Pour l’instant, les signaux sont contrastés. Le tourisme progresse rapidement (plus de 100 millions de visiteurs en 2023, record historique), les investissements étrangers non pétroliers augmentent, et la part des revenus non pétroliers dans le PIB croît doucement mais sûrement.
Et si le pétrole remontait durablement ?
Paradoxalement, une remontée forte et durable des cours du brut pourrait compliquer la stratégie saoudienne. Car des prix trop élevés rendraient les rentrées pétrolières si confortables que la pression pour diversifier l’économie diminuerait.

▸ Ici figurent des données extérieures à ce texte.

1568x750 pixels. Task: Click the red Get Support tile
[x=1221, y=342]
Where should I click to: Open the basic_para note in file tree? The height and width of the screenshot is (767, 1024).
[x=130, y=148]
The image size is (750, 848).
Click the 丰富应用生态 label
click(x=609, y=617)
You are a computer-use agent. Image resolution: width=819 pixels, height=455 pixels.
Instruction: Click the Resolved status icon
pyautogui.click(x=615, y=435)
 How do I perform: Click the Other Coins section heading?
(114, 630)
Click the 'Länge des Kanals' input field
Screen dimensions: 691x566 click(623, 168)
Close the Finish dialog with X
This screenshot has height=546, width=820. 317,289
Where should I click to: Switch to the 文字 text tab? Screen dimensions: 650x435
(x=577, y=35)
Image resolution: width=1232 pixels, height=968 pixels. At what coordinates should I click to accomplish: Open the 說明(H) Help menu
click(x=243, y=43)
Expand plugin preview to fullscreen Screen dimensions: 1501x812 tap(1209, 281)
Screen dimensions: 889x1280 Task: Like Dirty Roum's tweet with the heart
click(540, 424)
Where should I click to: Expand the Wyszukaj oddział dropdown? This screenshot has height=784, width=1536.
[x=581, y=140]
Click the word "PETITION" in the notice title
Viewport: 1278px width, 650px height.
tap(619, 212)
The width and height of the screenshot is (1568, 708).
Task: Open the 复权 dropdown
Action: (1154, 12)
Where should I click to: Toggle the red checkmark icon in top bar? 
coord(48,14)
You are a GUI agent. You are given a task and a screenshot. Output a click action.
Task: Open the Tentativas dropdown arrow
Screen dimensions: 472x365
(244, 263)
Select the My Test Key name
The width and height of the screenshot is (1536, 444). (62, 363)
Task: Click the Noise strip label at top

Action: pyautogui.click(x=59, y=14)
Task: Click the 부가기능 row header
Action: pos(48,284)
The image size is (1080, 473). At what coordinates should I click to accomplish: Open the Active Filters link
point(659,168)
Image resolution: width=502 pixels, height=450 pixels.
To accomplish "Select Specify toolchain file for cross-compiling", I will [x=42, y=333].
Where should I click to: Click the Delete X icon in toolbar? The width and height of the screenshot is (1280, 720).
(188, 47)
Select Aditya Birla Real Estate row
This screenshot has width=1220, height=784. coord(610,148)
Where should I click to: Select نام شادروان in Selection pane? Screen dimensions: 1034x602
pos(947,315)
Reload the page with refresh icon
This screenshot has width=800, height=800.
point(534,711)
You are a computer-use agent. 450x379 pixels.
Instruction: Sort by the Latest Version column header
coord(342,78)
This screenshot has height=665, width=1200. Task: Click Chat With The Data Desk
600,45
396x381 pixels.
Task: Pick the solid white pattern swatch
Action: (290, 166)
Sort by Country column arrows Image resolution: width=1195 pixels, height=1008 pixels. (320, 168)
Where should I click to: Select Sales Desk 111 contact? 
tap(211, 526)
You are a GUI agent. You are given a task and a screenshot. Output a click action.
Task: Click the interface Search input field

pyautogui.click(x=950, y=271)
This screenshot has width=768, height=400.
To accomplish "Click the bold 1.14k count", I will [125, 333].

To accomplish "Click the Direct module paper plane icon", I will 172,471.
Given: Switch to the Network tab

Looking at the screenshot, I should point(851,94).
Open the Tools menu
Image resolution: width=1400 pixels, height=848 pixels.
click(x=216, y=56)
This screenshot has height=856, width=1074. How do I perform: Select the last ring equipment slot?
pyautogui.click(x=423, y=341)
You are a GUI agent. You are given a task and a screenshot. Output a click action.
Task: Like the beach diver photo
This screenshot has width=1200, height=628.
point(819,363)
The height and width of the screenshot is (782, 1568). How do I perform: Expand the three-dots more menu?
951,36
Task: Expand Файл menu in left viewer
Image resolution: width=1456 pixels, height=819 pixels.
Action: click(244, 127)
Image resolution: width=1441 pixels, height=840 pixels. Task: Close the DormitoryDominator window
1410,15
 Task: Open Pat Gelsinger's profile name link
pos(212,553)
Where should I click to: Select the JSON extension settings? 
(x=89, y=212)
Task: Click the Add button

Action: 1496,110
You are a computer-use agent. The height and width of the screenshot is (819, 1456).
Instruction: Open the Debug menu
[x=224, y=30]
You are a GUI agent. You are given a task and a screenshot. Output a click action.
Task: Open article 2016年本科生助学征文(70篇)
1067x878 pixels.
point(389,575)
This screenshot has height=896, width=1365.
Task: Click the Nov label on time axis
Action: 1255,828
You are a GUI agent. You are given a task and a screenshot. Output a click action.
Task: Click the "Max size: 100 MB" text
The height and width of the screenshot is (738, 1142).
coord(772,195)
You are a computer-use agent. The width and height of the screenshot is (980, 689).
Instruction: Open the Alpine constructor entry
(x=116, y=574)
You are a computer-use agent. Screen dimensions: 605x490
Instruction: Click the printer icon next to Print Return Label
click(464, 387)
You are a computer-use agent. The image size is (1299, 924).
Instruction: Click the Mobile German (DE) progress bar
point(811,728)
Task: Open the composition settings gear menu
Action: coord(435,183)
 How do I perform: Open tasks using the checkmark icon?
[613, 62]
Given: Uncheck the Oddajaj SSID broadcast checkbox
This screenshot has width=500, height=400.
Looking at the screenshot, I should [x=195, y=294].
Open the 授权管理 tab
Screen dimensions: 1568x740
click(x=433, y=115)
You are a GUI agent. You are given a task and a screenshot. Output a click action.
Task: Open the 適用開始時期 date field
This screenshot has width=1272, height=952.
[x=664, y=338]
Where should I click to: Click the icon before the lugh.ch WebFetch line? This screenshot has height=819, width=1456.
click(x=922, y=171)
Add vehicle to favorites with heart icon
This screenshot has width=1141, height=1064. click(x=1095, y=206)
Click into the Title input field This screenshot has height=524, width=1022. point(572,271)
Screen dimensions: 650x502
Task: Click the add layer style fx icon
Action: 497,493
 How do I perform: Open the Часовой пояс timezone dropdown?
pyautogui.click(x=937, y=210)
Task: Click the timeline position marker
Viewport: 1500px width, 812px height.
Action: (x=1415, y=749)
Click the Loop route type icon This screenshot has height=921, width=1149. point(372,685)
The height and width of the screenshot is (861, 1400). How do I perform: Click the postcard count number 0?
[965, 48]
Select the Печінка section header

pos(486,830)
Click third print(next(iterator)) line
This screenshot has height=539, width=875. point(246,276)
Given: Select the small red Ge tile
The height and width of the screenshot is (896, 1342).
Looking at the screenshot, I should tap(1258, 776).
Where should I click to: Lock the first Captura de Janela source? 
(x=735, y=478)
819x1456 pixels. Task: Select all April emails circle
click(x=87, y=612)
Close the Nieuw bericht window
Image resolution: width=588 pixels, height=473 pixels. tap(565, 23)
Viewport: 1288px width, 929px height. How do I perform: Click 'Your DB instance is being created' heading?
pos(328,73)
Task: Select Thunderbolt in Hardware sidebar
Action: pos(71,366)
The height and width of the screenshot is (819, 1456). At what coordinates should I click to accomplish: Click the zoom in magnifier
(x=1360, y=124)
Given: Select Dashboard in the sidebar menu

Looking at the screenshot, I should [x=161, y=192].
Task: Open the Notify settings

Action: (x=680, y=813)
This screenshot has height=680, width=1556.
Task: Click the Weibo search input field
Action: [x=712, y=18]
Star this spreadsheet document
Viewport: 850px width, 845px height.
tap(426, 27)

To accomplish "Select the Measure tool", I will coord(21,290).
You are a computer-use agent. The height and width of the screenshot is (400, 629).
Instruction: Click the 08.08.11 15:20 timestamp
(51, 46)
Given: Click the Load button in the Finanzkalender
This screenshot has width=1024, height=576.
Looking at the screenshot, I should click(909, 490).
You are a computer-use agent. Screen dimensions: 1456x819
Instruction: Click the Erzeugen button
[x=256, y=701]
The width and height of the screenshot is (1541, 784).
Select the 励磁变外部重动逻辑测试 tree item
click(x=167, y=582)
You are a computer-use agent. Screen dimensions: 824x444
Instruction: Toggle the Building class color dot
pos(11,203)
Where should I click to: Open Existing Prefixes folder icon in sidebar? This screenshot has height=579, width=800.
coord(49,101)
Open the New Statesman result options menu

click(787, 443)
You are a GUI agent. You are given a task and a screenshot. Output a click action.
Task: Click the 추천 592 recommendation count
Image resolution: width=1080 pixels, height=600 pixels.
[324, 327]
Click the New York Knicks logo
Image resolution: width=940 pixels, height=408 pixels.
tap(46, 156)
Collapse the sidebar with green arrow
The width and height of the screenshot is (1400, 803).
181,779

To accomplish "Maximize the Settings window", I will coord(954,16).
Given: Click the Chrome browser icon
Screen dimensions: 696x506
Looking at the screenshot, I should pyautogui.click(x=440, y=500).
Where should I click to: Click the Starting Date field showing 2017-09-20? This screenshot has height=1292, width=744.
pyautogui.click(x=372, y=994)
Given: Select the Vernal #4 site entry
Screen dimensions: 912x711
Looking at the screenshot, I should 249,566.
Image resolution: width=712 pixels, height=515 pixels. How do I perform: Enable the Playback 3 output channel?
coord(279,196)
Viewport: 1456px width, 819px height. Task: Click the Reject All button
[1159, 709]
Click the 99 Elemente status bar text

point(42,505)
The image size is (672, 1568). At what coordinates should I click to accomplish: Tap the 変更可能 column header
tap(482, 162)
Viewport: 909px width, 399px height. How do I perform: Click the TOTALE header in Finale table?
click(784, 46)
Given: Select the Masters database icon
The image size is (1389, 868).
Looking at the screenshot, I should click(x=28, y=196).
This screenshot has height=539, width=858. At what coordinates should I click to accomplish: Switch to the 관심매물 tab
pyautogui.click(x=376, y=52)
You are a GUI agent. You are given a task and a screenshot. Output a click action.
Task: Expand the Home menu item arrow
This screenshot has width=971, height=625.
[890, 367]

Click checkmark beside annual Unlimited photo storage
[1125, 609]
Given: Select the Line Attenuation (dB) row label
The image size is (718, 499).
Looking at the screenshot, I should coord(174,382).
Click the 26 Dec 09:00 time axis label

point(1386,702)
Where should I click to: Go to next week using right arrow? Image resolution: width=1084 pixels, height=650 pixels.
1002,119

C’est tout l’équilibre fragile de Vision 2030 : il faut que le pétrole reste suffisamment bas pour pousser à la transformation, mais pas trop bas au point de mettre en péril le financement de cette même transformation.
En attendant, le royaume continue son grand écart. Déficit assumé, méga-projets pharaoniques, dette croissante mais maîtrisée : l’Arabie Saoudite joue gros. Le monde entier regarde, fasciné et inquiet à la fois, ce pari historique sur l’après-pétrole.
Car si la stratégie échoue, les conséquences pourraient être dramatiques pour toute la région. Mais si elle réussit… alors le royaume aura peut-être montré la voie à tous les pays rentiers de la planète.
Le compte à rebours est lancé. 2026 sera une année charnière. Et 2030 approche à grands pas.